Tiago Ferreyra

Personal information
- Full name: Tiago Martín Ferreyra
- Date of birth: 17 April 2002 (age 24)
- Place of birth: Nueva Galia, Argentina
- Height: 1.89 m (6 ft 2 in)
- Position: Centre-back

Team information
- Current team: Maipú (on loan from Mitre SdE)

Youth career
- Juventud Unida Universitario

Senior career*
- Years: Team / Apps / (Gls)
- 2020–2024: Juventud Unida Universitario / 27 / (1)
- 2022–2023: → Villa Belgrano [es] (loan) / 10 / (0)
- 2024: → Mitre SdE (loan) / 22 / (0)
- 2024–: Mitre SdE / 9 / (0)
- 2024: → Defensa y Justicia (loan) / 1 / (0)
- 2025: → Deportes Iquique (loan) / 7 / (0)
- 2025: → San Luis (loan) / 5 / (1)
- 2026–: → Maipú (loan) / 3 / (0)

= Tiago Ferreyra =

Argentine footballer

Tiago Martín Ferreyra (born 17 April 2002) is an Argentine footballer who plays as a centre-back for Primera Nacional club Maipú on loan from Mitre SdE.

==Career==
Born in Nueva Galia, San Luis, Argentina, Ferreyra is a product of Juventud Unida Universitario and was promoted to the first team in September 2020. In 2022–2023, he played for Villa Belgrano. In 2024, he was loaned out to Mitre on a deal until December of the same year.

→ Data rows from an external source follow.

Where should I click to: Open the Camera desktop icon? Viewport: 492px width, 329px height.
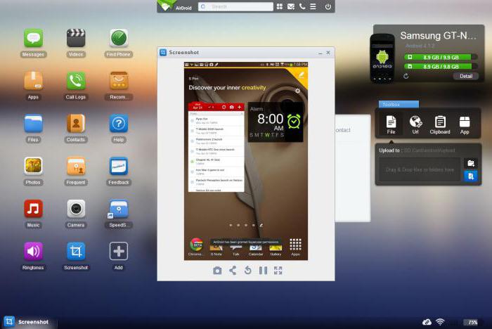click(x=76, y=209)
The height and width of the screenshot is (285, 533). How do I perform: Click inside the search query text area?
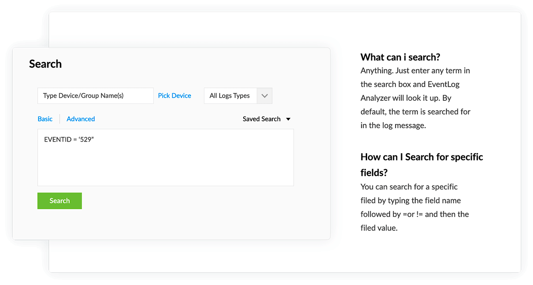(165, 164)
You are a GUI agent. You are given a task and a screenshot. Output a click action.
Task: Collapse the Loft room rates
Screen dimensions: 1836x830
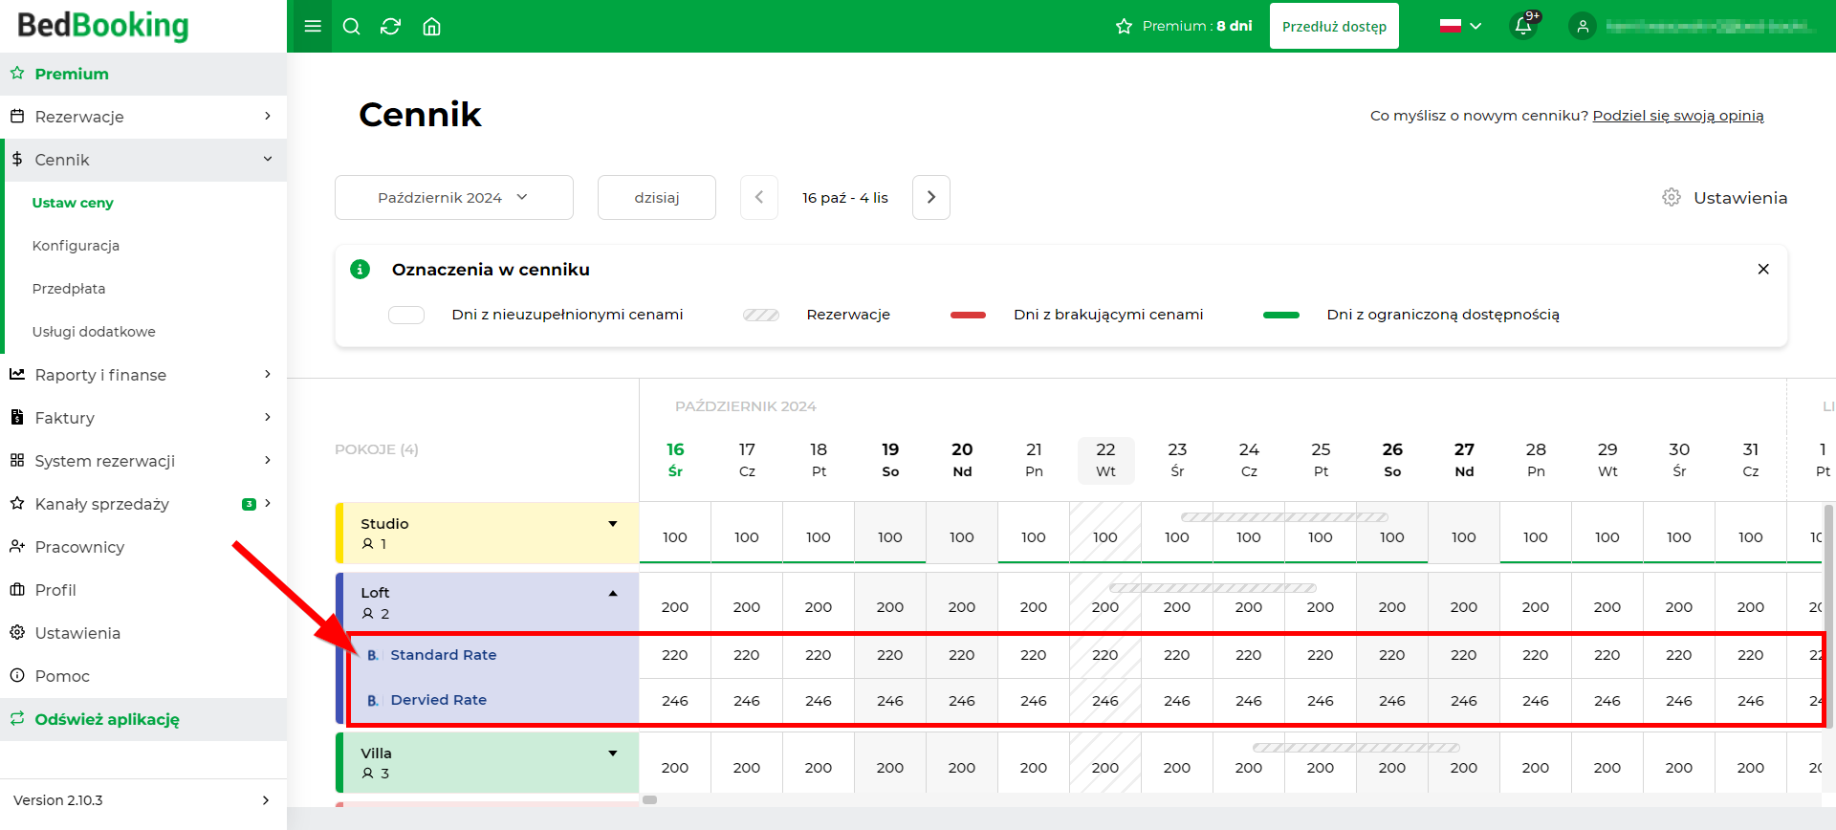(613, 594)
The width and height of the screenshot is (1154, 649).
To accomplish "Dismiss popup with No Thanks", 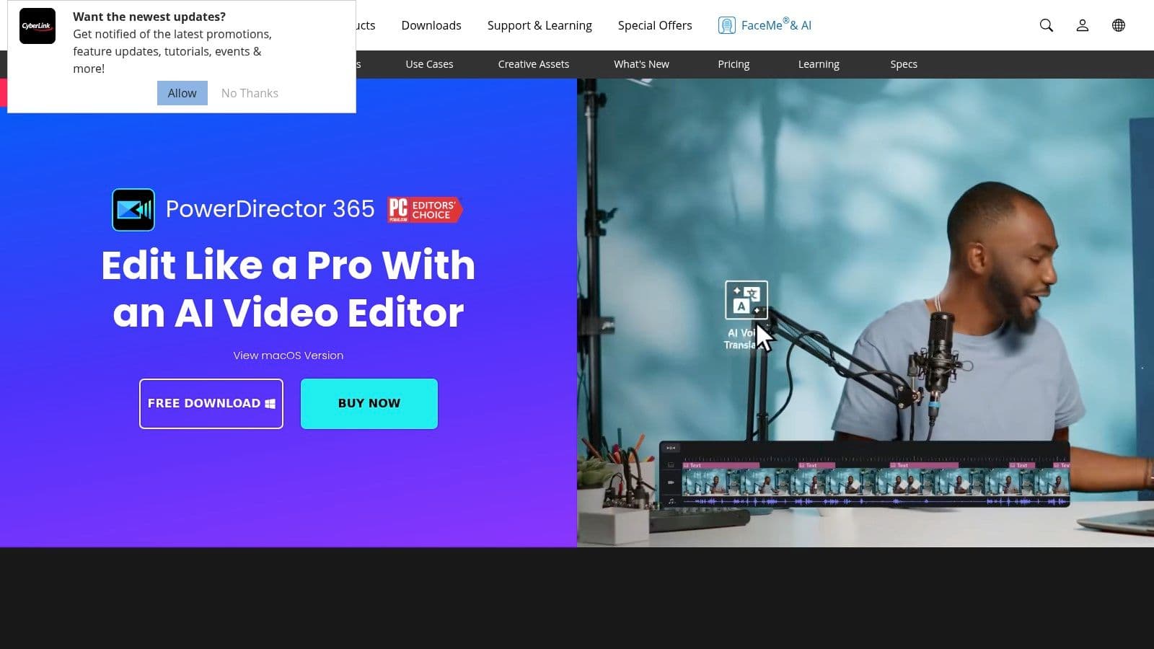I will (x=250, y=93).
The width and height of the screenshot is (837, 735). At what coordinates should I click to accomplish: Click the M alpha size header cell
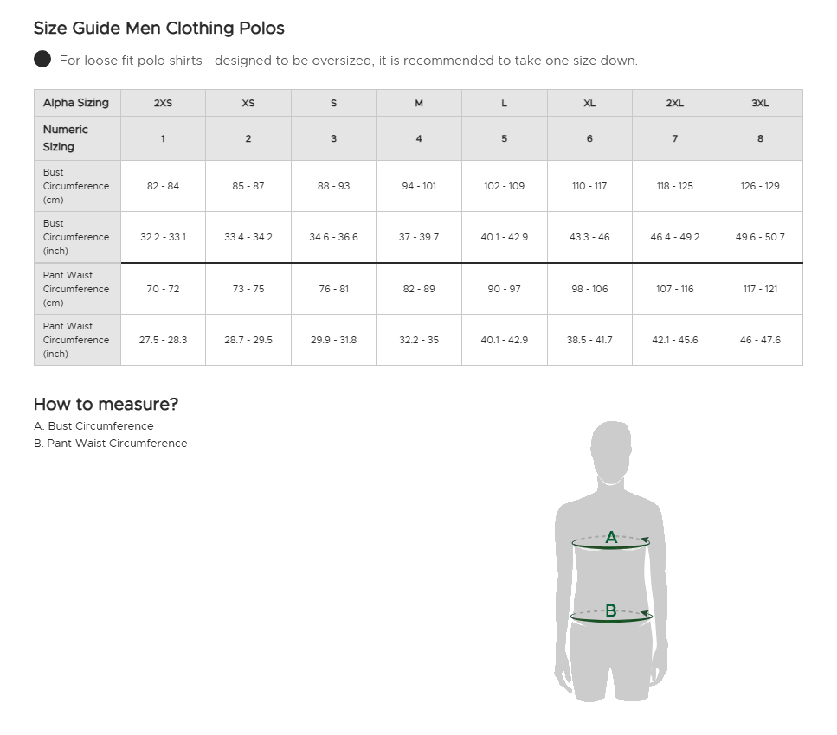(419, 103)
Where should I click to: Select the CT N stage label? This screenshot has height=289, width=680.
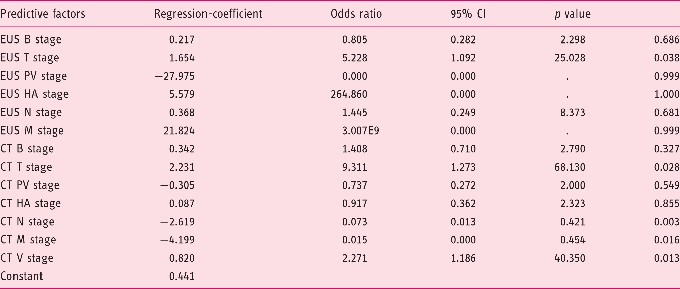(28, 222)
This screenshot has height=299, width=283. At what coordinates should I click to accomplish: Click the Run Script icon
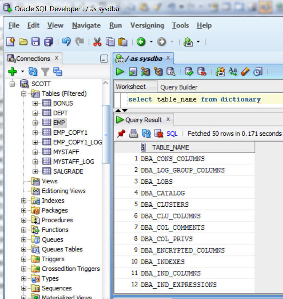click(132, 71)
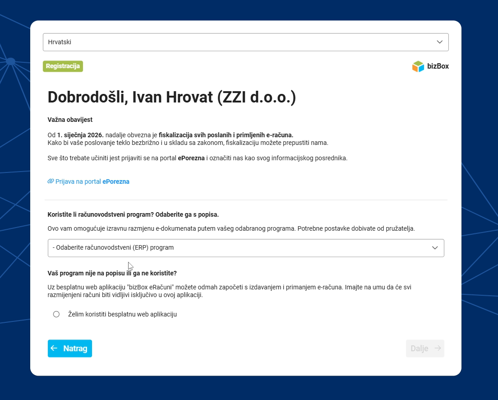Image resolution: width=498 pixels, height=400 pixels.
Task: Click the bizBox brand name text
Action: pyautogui.click(x=438, y=66)
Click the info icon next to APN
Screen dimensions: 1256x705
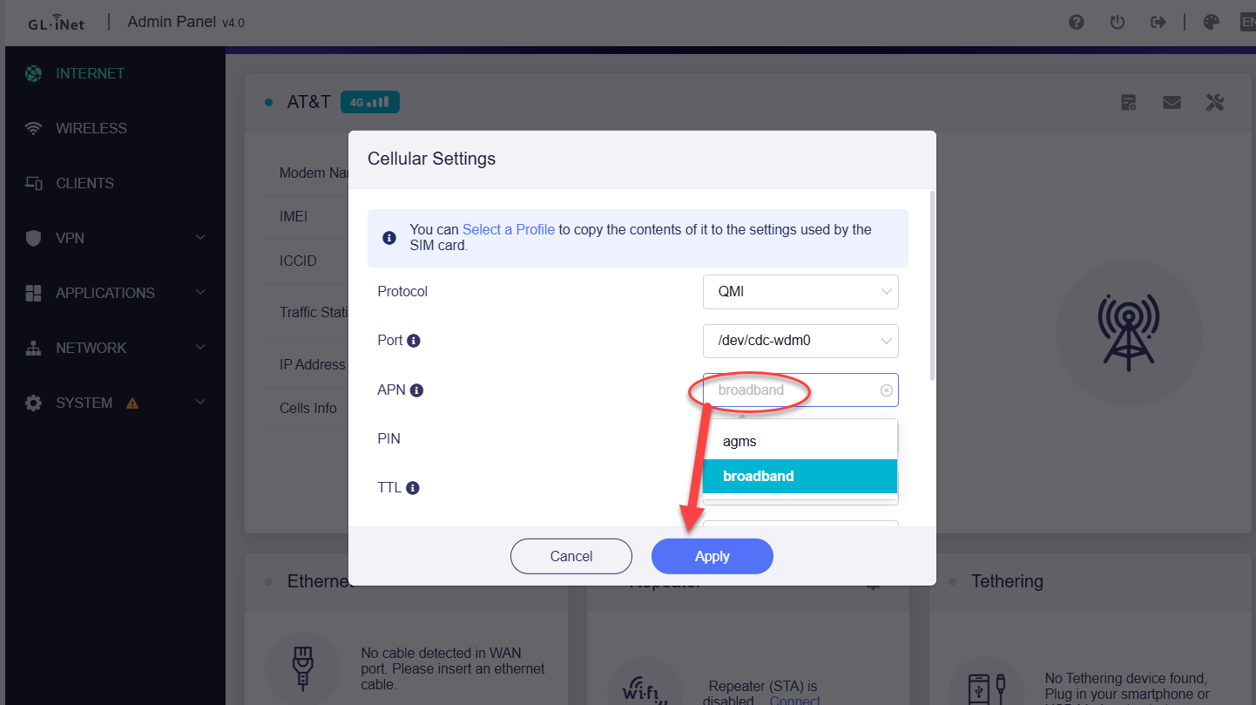[417, 390]
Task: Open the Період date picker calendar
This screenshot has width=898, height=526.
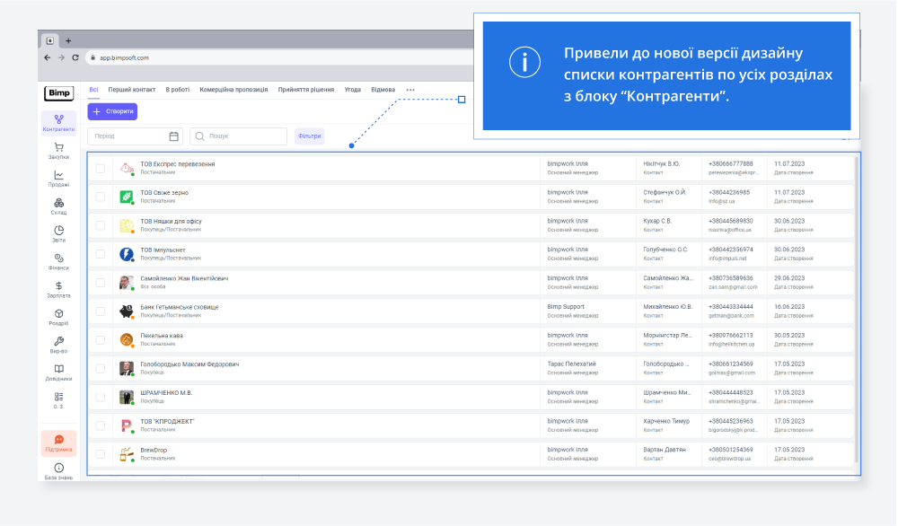Action: coord(174,136)
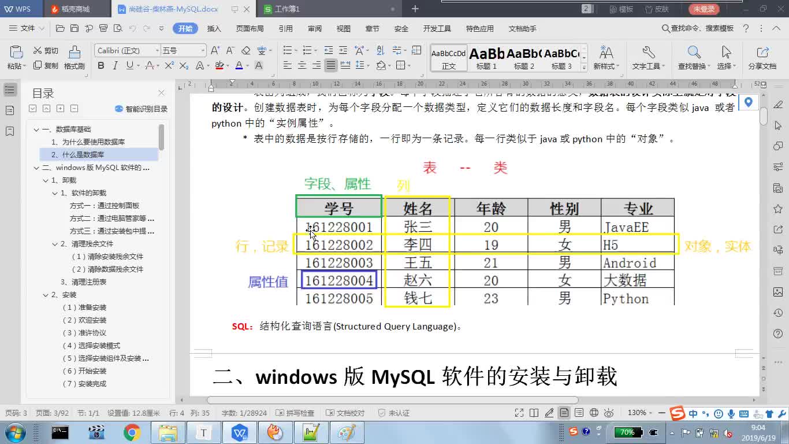Collapse the 卸载 section in the outline

[46, 180]
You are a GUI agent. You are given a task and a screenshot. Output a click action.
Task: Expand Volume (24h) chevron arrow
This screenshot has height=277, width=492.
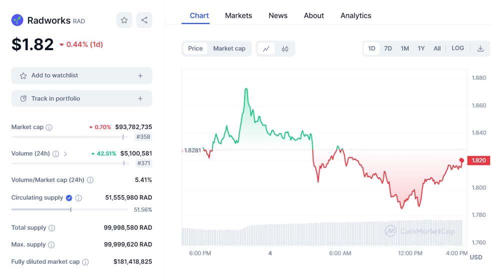[x=66, y=154]
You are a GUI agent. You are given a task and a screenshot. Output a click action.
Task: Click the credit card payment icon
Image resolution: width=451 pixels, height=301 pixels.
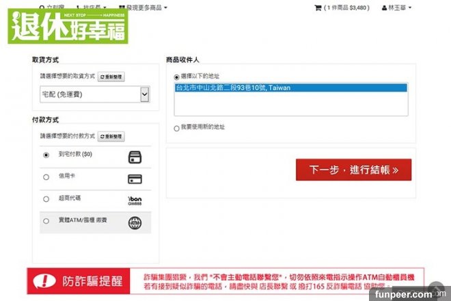click(135, 179)
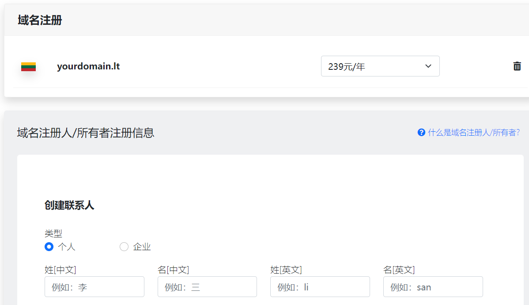Click the 类型 label
This screenshot has width=529, height=305.
(53, 233)
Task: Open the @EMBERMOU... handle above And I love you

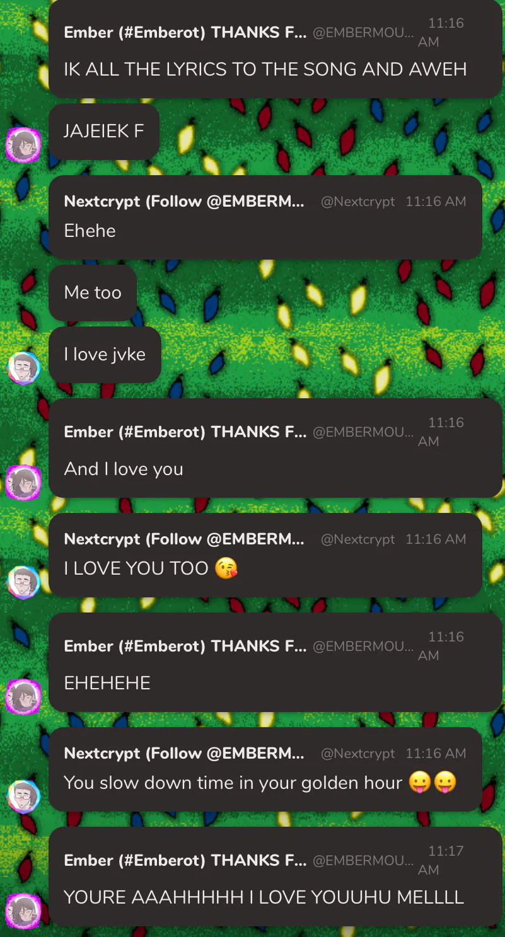Action: coord(363,432)
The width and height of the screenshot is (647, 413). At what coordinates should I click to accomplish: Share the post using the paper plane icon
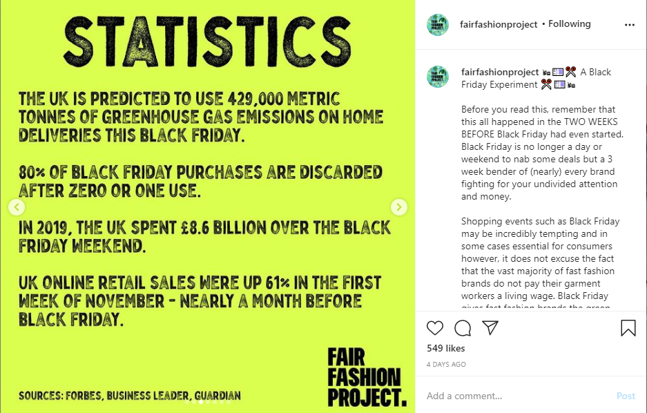pos(491,327)
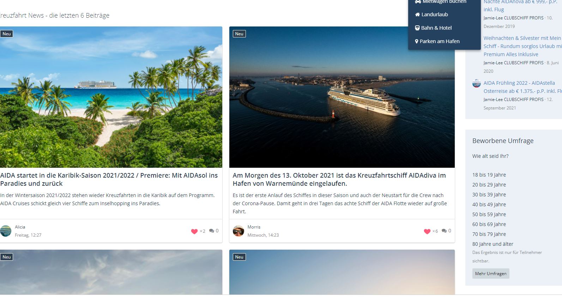
Task: Click the comments bubble icon on Morris's post
Action: click(444, 231)
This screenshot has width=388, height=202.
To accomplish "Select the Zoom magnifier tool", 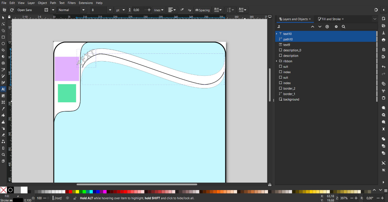I will [3, 154].
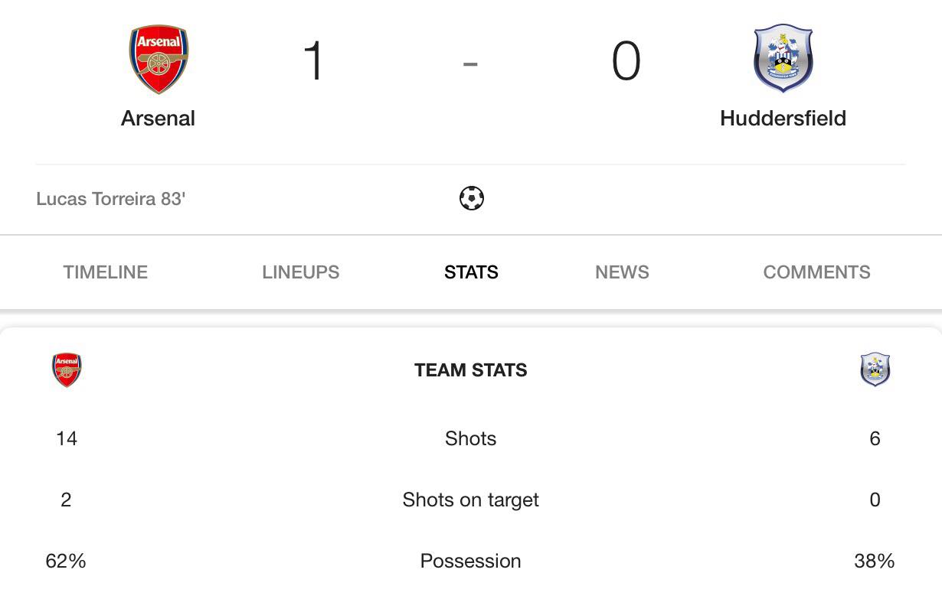
Task: Click the large Arsenal crest in header
Action: [x=159, y=59]
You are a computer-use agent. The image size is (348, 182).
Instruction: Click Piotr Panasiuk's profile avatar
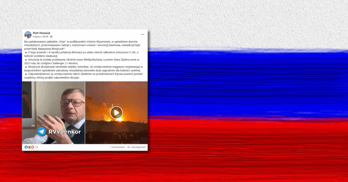tap(28, 35)
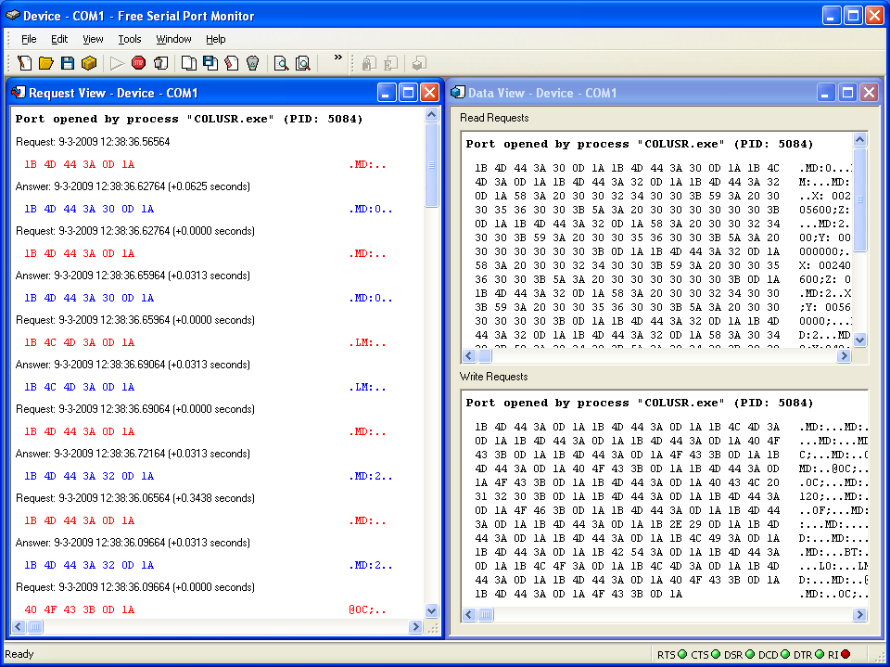Open the Window menu
The width and height of the screenshot is (890, 667).
coord(173,39)
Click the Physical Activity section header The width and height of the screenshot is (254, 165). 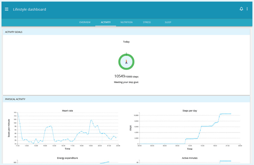click(15, 99)
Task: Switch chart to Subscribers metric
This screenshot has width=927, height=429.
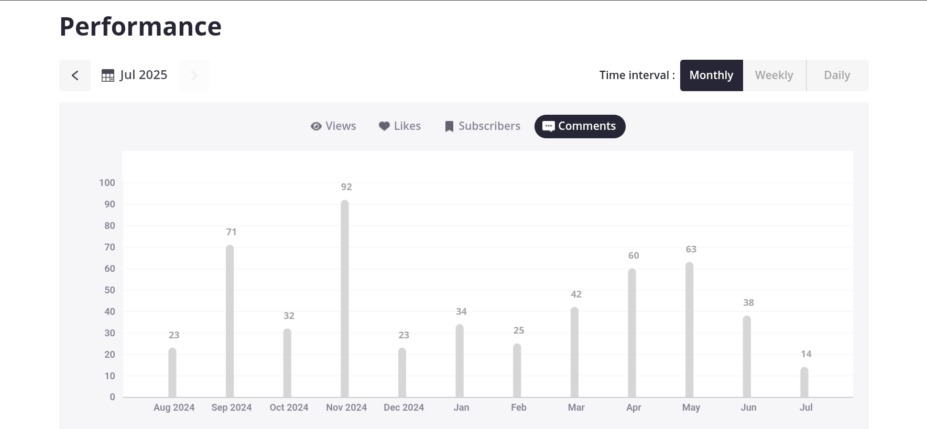Action: [x=489, y=126]
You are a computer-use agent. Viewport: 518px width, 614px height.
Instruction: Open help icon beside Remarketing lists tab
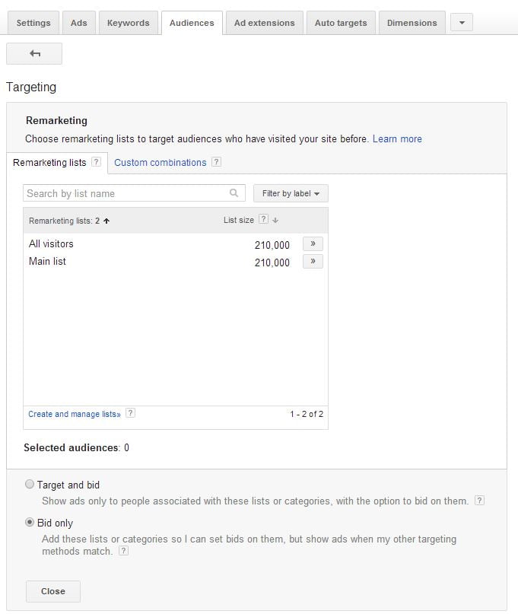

In August 2024, Mitre acquired the 80% of his rights on a deal until December 2028 and loaned him to Defensa y Justicia in the Argentine Primera División. In January 2025, he moved on loan to Chilean Primera División club Deportes Iquique. In the second half of the year, he switched to San Luis de Quillota in the Liga de Ascenso.